#### [Instructions to follow]
Copy the records word for word, starting at the line that contains "What do you see at coordinates (396, 816)" and continuing through the line that contains "The image size is (2148, 1517).".

#### [Stored records]
=== Begin Enclosure ===
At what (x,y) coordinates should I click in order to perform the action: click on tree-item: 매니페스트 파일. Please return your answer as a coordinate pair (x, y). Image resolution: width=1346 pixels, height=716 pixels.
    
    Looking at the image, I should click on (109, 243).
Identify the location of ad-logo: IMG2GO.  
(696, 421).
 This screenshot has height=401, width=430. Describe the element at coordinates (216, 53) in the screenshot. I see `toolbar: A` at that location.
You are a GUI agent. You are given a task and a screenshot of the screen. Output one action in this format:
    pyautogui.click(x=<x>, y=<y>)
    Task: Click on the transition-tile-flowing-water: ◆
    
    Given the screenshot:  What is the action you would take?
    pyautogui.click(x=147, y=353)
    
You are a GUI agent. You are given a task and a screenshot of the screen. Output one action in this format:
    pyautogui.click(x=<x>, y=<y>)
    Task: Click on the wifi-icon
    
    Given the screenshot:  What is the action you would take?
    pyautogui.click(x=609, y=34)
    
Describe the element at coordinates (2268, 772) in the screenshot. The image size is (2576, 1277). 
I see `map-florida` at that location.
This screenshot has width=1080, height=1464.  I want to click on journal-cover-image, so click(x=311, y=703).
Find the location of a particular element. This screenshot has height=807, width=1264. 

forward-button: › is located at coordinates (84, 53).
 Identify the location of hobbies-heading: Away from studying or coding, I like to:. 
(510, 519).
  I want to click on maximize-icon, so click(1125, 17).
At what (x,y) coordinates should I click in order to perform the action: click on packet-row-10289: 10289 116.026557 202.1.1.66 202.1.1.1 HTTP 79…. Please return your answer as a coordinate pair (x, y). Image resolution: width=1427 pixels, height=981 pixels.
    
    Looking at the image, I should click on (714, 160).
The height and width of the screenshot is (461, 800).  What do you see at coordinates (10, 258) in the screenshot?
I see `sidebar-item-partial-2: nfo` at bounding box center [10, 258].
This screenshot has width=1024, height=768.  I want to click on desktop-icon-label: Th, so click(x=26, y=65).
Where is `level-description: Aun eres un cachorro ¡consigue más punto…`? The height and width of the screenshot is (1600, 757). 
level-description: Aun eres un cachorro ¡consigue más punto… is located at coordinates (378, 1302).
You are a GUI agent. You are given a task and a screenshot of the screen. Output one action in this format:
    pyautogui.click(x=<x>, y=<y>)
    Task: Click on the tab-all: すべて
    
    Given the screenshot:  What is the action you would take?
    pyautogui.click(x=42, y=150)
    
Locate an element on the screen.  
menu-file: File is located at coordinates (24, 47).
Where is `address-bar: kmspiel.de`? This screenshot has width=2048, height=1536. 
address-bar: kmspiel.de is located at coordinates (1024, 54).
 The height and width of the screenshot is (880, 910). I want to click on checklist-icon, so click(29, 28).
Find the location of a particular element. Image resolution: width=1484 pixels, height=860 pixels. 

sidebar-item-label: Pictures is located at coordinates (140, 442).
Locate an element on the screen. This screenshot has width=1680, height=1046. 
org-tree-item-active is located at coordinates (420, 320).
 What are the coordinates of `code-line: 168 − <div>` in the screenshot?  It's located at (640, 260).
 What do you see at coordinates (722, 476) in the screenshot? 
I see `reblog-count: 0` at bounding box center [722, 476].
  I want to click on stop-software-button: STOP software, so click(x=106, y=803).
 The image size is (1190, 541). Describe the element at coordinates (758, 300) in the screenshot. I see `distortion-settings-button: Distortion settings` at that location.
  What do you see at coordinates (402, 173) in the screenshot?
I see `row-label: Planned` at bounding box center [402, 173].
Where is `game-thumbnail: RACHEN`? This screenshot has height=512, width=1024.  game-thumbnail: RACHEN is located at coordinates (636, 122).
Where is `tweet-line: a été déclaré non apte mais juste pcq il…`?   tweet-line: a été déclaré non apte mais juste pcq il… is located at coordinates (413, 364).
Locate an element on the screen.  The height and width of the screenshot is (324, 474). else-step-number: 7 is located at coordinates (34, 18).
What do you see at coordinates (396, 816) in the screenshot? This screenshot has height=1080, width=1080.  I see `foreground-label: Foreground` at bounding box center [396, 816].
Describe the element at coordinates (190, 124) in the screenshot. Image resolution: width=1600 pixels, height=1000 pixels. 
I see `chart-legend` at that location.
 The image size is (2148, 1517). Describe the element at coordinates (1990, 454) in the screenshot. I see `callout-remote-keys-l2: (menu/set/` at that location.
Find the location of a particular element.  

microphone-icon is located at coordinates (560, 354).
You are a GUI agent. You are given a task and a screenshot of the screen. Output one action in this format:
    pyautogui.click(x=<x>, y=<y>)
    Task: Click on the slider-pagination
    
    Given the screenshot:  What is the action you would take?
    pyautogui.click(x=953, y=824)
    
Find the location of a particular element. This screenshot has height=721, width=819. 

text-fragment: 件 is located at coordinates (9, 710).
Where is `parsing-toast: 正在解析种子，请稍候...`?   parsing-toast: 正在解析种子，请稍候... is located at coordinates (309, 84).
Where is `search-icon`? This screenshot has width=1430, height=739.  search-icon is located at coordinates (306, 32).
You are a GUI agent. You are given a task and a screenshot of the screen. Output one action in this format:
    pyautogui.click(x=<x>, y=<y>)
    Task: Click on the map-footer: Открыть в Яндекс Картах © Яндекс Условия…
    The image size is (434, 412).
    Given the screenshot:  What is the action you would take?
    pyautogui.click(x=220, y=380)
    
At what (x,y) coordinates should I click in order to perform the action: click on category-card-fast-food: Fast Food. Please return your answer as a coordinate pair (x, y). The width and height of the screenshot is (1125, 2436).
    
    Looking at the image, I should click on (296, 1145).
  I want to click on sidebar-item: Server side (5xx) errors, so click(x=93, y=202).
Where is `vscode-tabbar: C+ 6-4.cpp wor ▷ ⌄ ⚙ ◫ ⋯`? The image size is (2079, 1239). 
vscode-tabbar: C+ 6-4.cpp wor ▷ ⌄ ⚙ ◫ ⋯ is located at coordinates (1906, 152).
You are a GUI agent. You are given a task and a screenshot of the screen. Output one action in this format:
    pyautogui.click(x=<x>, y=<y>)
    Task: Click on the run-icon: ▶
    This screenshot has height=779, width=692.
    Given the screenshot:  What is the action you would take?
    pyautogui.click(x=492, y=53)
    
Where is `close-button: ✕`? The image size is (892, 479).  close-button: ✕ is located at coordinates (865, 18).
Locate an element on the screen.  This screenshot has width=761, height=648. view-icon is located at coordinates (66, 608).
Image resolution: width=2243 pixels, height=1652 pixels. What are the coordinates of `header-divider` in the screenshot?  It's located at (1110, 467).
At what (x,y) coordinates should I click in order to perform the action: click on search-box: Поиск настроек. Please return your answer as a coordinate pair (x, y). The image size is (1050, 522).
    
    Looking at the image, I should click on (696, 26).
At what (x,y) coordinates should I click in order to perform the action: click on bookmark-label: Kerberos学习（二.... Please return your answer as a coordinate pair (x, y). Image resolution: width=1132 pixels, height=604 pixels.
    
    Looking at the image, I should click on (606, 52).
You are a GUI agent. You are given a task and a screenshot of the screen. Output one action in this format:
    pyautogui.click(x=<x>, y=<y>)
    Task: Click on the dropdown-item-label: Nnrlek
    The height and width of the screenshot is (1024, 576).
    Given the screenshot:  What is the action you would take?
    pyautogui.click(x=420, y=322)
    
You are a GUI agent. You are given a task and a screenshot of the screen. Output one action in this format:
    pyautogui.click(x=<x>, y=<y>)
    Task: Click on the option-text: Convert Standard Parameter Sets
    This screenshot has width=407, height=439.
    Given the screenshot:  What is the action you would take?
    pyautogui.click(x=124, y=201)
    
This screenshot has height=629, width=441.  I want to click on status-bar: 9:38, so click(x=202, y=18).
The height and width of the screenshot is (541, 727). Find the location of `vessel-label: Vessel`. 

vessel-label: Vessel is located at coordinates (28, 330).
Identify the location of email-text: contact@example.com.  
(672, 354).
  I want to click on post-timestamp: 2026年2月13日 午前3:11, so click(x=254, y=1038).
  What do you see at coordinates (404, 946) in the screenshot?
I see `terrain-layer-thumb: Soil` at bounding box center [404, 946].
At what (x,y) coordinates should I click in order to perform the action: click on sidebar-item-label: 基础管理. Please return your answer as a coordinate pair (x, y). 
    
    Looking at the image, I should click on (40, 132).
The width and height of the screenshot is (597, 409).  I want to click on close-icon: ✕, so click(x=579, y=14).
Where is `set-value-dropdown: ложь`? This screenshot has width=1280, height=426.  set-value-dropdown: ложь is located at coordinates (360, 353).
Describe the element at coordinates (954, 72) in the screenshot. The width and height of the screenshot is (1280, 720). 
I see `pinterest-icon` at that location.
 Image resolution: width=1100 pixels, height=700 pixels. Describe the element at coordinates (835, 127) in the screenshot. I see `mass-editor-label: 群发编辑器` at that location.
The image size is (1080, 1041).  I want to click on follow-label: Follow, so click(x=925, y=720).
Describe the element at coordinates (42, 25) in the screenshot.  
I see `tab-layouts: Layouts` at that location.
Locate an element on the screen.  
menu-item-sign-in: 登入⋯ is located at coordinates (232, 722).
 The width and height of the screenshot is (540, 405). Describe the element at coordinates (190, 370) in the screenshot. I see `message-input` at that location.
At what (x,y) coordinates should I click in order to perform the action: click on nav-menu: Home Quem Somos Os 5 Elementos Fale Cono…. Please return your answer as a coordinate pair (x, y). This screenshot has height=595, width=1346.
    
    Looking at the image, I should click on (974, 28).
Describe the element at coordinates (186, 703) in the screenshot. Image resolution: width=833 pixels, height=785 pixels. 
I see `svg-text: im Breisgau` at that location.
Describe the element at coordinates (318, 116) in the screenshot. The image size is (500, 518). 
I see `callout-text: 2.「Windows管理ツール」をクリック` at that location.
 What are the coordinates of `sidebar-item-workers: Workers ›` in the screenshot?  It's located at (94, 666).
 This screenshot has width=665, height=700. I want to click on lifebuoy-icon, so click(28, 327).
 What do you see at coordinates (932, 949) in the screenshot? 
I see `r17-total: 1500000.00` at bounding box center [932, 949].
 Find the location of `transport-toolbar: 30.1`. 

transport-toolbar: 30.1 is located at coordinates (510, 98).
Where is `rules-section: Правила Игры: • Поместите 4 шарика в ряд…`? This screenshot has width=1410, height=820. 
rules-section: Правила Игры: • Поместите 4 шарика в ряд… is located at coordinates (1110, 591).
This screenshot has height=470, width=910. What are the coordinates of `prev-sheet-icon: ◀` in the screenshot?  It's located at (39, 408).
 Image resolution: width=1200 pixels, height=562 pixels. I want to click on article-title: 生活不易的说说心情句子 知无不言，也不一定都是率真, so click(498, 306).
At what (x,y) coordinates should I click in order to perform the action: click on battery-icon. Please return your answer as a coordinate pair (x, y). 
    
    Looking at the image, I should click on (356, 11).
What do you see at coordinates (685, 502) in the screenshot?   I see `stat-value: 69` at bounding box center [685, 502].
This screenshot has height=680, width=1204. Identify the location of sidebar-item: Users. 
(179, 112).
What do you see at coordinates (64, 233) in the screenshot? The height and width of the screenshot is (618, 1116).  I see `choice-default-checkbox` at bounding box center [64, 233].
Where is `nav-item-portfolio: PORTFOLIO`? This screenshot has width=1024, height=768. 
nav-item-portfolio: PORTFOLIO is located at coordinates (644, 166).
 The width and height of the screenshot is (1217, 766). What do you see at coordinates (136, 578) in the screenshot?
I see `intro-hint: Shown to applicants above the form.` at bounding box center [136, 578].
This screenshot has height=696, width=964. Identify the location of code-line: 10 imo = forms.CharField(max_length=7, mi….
=== End Enclosure ===
#### [Task answer]
What do you see at coordinates (396, 816) in the screenshot? This screenshot has height=1080, width=1080.  I see `foreground-label: Foreground` at bounding box center [396, 816].
Describe the element at coordinates (190, 124) in the screenshot. Image resolution: width=1600 pixels, height=1000 pixels. 
I see `chart-legend` at that location.
 The image size is (2148, 1517). Describe the element at coordinates (1990, 454) in the screenshot. I see `callout-remote-keys-l2: (menu/set/` at that location.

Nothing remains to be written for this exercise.